Arbeitskräftezuzug aus Osteuropa hält sich in Grenzen
Kategorie: Deutschland
27.07.2011


Osteuropäer stellen nach Angaben der BA auf dem Arbeitsmarkt auch nach Erreichen der vollständigen Arbeitnehmerfreizügigkeit innerhalb der EU keine nennenswerte Konkurrenz für einheimische Arbeitslose dar. (Foto: Dieter Haugk/ pixelio.de)
Osteuropäer stellen nach Angaben der BA auf dem Arbeitsmarkt auch nach Erreichen der vollständigen Arbeitnehmerfreizügigkeit innerhalb der EU keine nennenswerte Konkurrenz für einheimische Arbeitslose dar. (Foto: Dieter Haugk/ pixelio.de)

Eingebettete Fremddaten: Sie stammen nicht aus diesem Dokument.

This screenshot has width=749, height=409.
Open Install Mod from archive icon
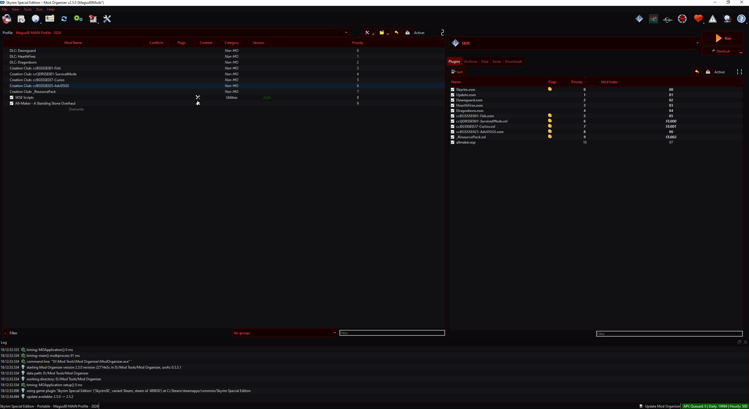(21, 19)
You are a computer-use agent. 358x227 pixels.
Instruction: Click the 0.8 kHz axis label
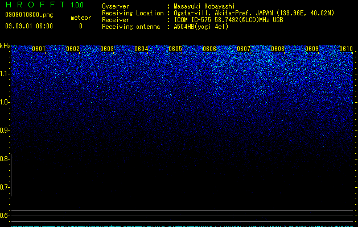5,159
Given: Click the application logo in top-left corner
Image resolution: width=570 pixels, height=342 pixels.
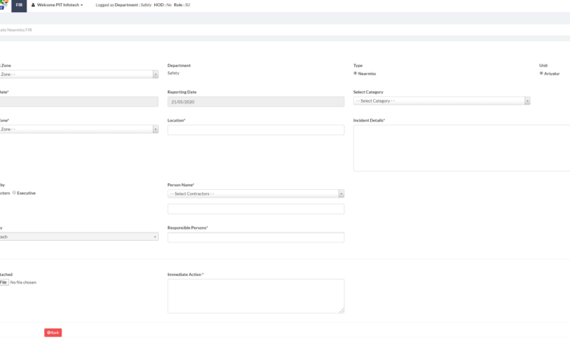Looking at the screenshot, I should (x=2, y=5).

Die BA sieht in einer ersten Einschätzung auf Basis ihrer Beschäftigungsdaten lediglich moderte Auswirkungen der Arbeitnehmerfreizügigkeit auf den Arbeitsmarkt. Die Zahl der sozialversicherungspflichtig und ausschließlich geringfügig Beschäftigten aus den neuen Mitgliedstaaten nahm demnach in den letzten Jahren kontinuierlich zu und belief sich im Mai 2011 auf einen Anteil von 0,8 Prozent aller Beschäftigten.

"Nach wie vor hält sich der Zustrom osteuropäischer Arbeitskräfte in Grenzen. Die neuesten Daten bestätigen das Interesse, in den traditionellen Branchen wie Land- und Forstwirtschaft, im Baugewerbe oder in der verarbeitenden Industrie eine Beschäftigung zu finden. Sie stellen keine nennenswerte Konkurrenz für heimische Arbeitslose dar", erklärte BA-Vorstand Becker.

Ende Mai 2011 waren von den Beschäftigten aus den acht neuen Mitgliedstaaten 186.000 sozialversicherungspflichtig und 73.000 ausschließlich geringfügig beschäftigt. Aufgrund der uneingeschränkten Arbeitnehmerfreizügigkeit ist die sozialversicherungspflichtige Beschäftigung um 15.000 und die geringfügige Beschäftigung um 9.000 gestiegen. Der bundesweite Anstieg entfällt zu 85 Prozent auf Westdeutschland; den absolut gesehen stärksten Anstieg gab es in Bayern (+4.700), gefolgt von NRW (+4.500) und Niedersachsen (+3.600).